Humraaz Hindi Movie

Feature Film | 2002 | Crime, Thriller
Jun 26, 2002 By Subhash K. Jha

Alfred Hitchcock-remixed is how director duo Abbas-Mustan's Humraaz can be summed up.

Andrew Davis's A Perfect Murder is a remake of Hitchcock's classic Dial M For Murder about a husband who hires a man to bump off his wife.

Now Abbas-Mustan, known for making slick thrillers, try their hands at the classic murder tale.

While the Hollywood films were about greed and other sleazy motives, Abbas-Mustan add a dash of Indian values to the original and make the wife, initially in collusion with her lover, begin to grow conscious of her spousal duties.

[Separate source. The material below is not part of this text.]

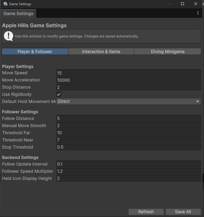The height and width of the screenshot is (217, 204).
Task: Switch to the Interaction & Items tab
Action: 101,52
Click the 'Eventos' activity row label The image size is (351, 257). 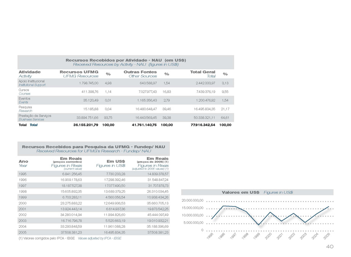click(x=25, y=98)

This is where the film begins to resemble Raghunath Jhalani's 1978 marital drama Badalte Rishte where Reena Roy married Jeetendra for his riches but soon gave up lover Rishi Kapoor for the comforts of married life.

Humraaz is like a well-choreographed tango where every character plays a role on more than one level.

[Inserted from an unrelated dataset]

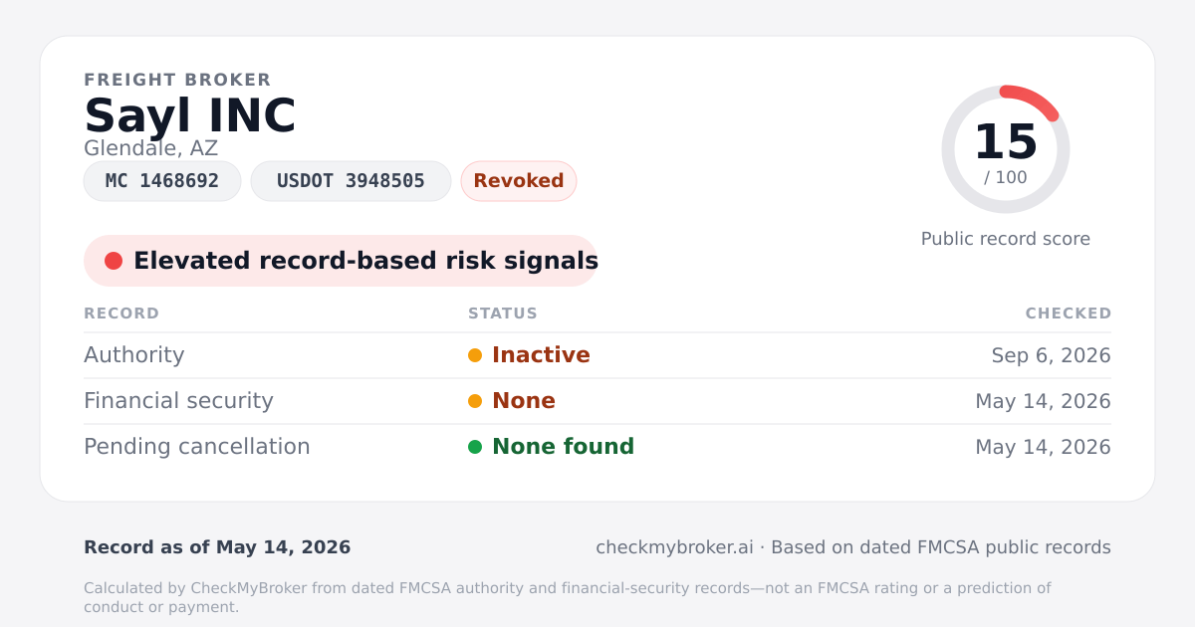Click the red dot beside Elevated risk signals
The width and height of the screenshot is (1195, 627).
pyautogui.click(x=114, y=261)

When actress Amisha Patel, playing a member of a modern dance troupe, is complimented by the tycoon (Bobby Deol) for an effortless performance she laughs, "What's a performance worth if it doesn't look natural?"

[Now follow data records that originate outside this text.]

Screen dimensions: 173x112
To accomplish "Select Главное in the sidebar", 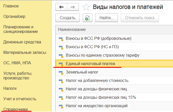I will tap(11, 6).
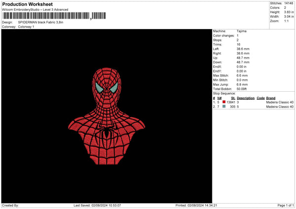Click the Spiderman embroidery design preview
This screenshot has width=296, height=209.
pos(107,116)
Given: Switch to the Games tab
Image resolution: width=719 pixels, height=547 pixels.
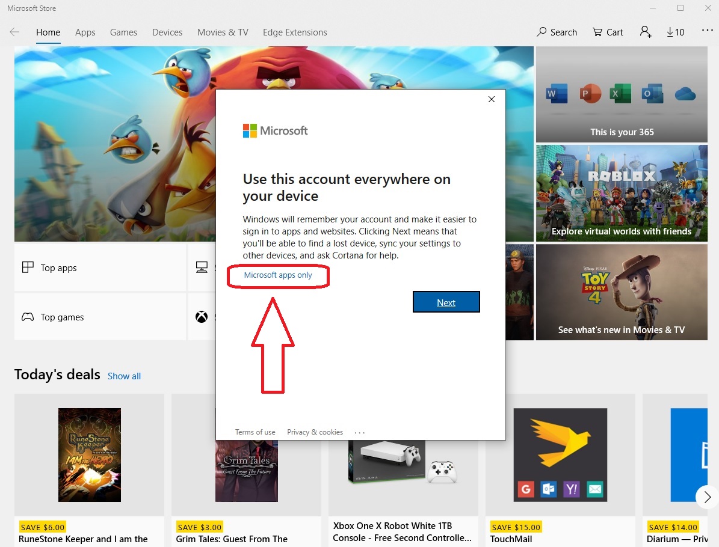Looking at the screenshot, I should (x=123, y=32).
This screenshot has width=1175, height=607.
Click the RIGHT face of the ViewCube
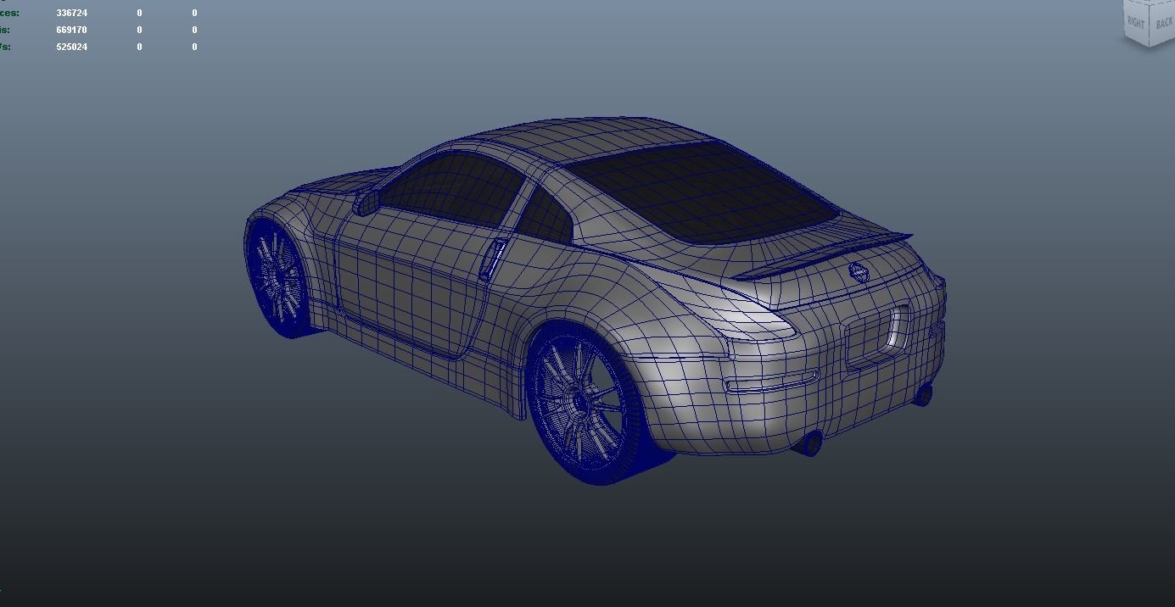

The three stars Bobby, Amisha and Akshaye Khanna remain locked in a triangular tussle to the end and come up with enticing double-layered performances.

Though most of Abbas-Mustan's thrillers are derived from Hollywood - Daraar was Sleeping With The Enemy remade and Baazigar was Kiss Before Dying - they take the foreign idea and mould it to a great degree to suit Indian conditions.

A well-constructed thriller about tycoon Raj Singhania (Bobby) who discovers his wife has been cheating on him, Humraaz at its heart is a morality tale about what pits of avarice people can fall into in today's age of materialism.

The characters of the acquisitive choreographer-dancer Karan (Akshaye) and his girlfriend Priya (Amisha) can be sourced to Abbas-Mustan's last film Ajnabee where Akshay Kumar and Bipasha Basu create havoc in a man's life for money.

In Humraaz, Akshaye and Amisha want to get rich quick. Enter the tycoon, who goes moony when he sees Amisha on his cruiser where titanic emotions unravel.

The best thing about Abbas-Mustan's films is the editing. Abbas-Mustan's sibling Hussain Burmanwala cuts sequences in Humraaz with a surgeon's precision. In the climax, where a masked killer attacks Amisha at home as the husband (Bobby) seethes in his pained vindication at work, is so well done that even Hitchcock would have approved.

But like many Hindi suspense films, Humraaz negates its own riveting rhythm in pursuit of a conventional climax where the goody Bobby beats up scummy Akskaye. The excessive violence shows the directors' weakness for blood and gore to drive in a point in every way possible.

The duo's enduring fondness for Johnny Lever's brand of comedy gets in the way of the narration.

One ironic scene has Akshaye make an underhand deal with Bobby while watching the popular soap Kyukii... Saas Bhi Bahu Thhi - creating a delightful contrast between crime and domestic bliss of the serial.

Bobby, who smiles as he listens on his mobile the screams of his wife as an intruder hired by him attacks her, provides the darkest humour.

The actor tries to blend suave eroticism of Robert Redford in Indecent Proposal with Ajay Devgan's martyred husband's role in Hum Dil De Chuke Sanam in his take on the tycoon.

Amisha tries hard to infuse passion in her complex role but fails to fight her character's battle beyond the war paint.

The film's triumph is Akshaye. As the first leading man to play an out-and-out villain, he jumps into his diabolism with relish. He plays Karan as a symptom of today's materialistic impulses.

The things he does with his face, for example in the wedding-party sequence where Bobby tells his wife about his love, go a long way in making Humraaz a special thriller.